Global climate model performance in West Africa: Realizing the goals of RADAGAST

 

Authors

Mark A. Miller — Rutgers University
Virendra Prakash Ghate — Argonne National Laboratory

Category

Field Campaigns

Description

The ARM Mobile Facility (AMF) was deployed in West Africa during 2006 in support of the Radiative Atmospheric Divergence Using AMF, GERB data, and AMMA Stations (RADAGAST) campaign.
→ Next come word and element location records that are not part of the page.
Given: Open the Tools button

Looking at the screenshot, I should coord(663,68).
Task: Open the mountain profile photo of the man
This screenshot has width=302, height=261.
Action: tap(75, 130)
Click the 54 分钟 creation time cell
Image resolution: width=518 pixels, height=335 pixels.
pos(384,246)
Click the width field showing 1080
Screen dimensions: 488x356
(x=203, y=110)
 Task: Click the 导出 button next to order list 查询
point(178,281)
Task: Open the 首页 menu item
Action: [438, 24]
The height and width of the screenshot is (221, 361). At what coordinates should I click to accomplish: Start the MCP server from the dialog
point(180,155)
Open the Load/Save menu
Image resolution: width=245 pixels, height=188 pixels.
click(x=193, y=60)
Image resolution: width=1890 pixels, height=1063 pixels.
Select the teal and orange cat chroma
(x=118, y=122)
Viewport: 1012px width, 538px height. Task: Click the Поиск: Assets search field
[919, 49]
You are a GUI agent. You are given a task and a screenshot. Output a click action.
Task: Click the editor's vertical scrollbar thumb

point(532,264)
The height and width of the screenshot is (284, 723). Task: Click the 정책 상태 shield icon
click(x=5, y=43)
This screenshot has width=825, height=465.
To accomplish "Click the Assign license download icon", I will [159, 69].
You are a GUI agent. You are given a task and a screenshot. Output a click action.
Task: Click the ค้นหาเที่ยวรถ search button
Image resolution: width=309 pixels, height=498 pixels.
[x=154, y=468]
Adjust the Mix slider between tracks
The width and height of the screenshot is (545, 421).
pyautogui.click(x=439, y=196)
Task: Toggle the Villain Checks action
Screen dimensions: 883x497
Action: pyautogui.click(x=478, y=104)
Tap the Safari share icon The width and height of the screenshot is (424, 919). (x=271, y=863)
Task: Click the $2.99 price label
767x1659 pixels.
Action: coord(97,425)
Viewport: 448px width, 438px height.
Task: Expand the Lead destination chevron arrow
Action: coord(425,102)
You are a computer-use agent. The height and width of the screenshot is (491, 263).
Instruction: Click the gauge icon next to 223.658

The principal goal of RADAGAST was to measure the cross-atmosphere radiative flux divergence using data from the ARM Mobile Facility (AMF) and the Geostationary Earth Radiation Budget Experiment (GERB). This configuration enabled the controls of this flux divergence to be determined using measurements from the AMF (Slingo et al. 2009). The ultimate goal of the RADAGAST campaign was to determine whether the radiative flux divergence and the factors that control it are properly simulated in the current generation of GCMs. To realize this goal, we compared the RADAGAST measurements with three GCMs used in the most recent IPCC report (GISS Model-e, HADGEM1, and AM2) and the NCAR Community Climate Model Version 3 (CCM3). The surface and top-of-atmosphere radiative fluxes, cross-atmosphere radiative flux divergence, surface energy budgets, and the clouds and precipitation simulated by each model were compared with the observations from RADAGAST. A decadal window centered on the year 2006 was used to compute averages and extremes for each variable in the model. To assess the performance of the cloud parameterizations, the ability of each model to reproduce an observed relationship between the surface lifting condensation level and the structure of clouds and precipitation is examined. It is shown that models that reproduce the radiative structure tend to exhibit sub-par performance in simulating clouds and precipitation, and vice versa. Models that more faithfully represent the radiative structure are shown to possess cloud fields that are strongly modulated by tuning to satellite data from the International Satellite Cloud Climatology Project (ISCCP). These models are shown to underperform models not tuned to ISCCP when the figure of merit is the ability to faithfully represent the clouds and precipitation observed in 2006.